In my work with EHT scientist Dimitrios Psaltis, we found these changes could happen over roughly an hour for the black hole in the center of our galaxy. Because the EHT combines multihour observations into an average, such effects may be hard to see. But the relevant fluctuation time for the black hole in M87, which is more than 1,000 times larger, is more like tens of days. This work suggests we should look for these distortions by using longer-duration EHT observations than the project’s initial seven-day span. If the experiment found such distortions, they would be a spectacular clue to the quantum physics of black holes. If they do not appear, that will begin to point to the subtler weak quantum scenario or to something even more exotic.

The weak nonviolent scenario is harder to test because of the relative smallness of the expected changes to the geometry. Yet preliminary investigation shows that this scenario can alter how gravitational waves are absorbed or reflected, possibly yielding an observable modification to gravitational-wave signals.

If either scenario is correct, we will learn more not only about what quantum black holes are but also about the deeper laws of nature. Right now we do not fully understand how to think about information localization when gravitational fields are present. Quantum physics suggests that spacetime itself is not a fundamental part of physics but instead arises only as an approximation of a more basic mathematical structure.

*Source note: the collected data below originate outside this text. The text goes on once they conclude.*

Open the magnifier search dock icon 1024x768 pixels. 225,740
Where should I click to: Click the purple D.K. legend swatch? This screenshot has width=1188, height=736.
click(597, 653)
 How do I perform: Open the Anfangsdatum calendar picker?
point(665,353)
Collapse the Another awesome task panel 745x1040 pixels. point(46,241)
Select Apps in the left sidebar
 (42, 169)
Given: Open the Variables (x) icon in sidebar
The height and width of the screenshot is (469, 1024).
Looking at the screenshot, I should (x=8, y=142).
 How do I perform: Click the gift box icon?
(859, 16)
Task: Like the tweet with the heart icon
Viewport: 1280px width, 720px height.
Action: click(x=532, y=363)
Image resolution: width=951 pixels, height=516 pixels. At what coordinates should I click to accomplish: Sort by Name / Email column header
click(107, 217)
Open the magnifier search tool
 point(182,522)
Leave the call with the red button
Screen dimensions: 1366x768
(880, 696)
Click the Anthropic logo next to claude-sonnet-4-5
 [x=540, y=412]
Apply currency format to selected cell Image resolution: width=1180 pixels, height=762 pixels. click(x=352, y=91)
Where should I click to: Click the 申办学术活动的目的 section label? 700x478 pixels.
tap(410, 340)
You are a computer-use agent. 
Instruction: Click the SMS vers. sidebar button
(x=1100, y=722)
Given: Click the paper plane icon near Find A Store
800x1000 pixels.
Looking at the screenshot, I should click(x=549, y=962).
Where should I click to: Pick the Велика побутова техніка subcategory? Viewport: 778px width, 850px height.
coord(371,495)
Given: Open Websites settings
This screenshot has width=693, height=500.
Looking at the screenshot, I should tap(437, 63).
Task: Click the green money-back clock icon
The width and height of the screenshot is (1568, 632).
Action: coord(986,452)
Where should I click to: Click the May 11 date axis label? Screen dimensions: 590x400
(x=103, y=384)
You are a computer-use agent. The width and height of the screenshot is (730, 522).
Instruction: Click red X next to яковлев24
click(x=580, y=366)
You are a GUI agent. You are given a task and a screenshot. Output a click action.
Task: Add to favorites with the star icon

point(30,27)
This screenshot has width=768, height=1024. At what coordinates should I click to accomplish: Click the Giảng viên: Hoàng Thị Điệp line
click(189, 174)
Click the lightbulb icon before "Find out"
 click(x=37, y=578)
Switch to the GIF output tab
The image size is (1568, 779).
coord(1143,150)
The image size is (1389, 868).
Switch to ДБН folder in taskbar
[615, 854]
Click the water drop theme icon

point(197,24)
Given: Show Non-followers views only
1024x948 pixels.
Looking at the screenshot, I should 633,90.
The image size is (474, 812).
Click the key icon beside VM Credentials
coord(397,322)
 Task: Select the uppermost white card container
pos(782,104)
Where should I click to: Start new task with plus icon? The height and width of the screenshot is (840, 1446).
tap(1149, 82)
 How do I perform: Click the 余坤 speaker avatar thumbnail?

Evidence for quantum black hole effects could help make this concept more concrete.

To learn more, it is important to extend and improve both EHT and gravitational-wave measurements. For the EHT, it would be useful to have significantly longer-duration observations, as well as images of other targets such as our galaxy’s central black hole, both of which are anticipated. For gravitational waves, more observations with increased sensitivity would be helpful and will be assisted when additional detectors come online in Japan and India, adding to the existing facilities in the U.S. and Europe. Furthermore, a strong complementary theoretical effort is needed to refine scenarios, to better clarify their origins and explanations, and to assess more thoroughly the question of how significantly they can affect EHT or gravitational-wave signals.

Whatever the resolution to the crisis, black holes contain crucial clues to the basic quantum physics of gravity, as well as to the very nature of space and time. Just as with the atom and quantum mechanics, a better understanding of black holes is likely to help guide the next conceptual revolution in physics. EHT and gravitational-wave observations have the potential to provide us with key information, either by ruling out quantum black hole scenarios or by discovering new phenomena associated with them.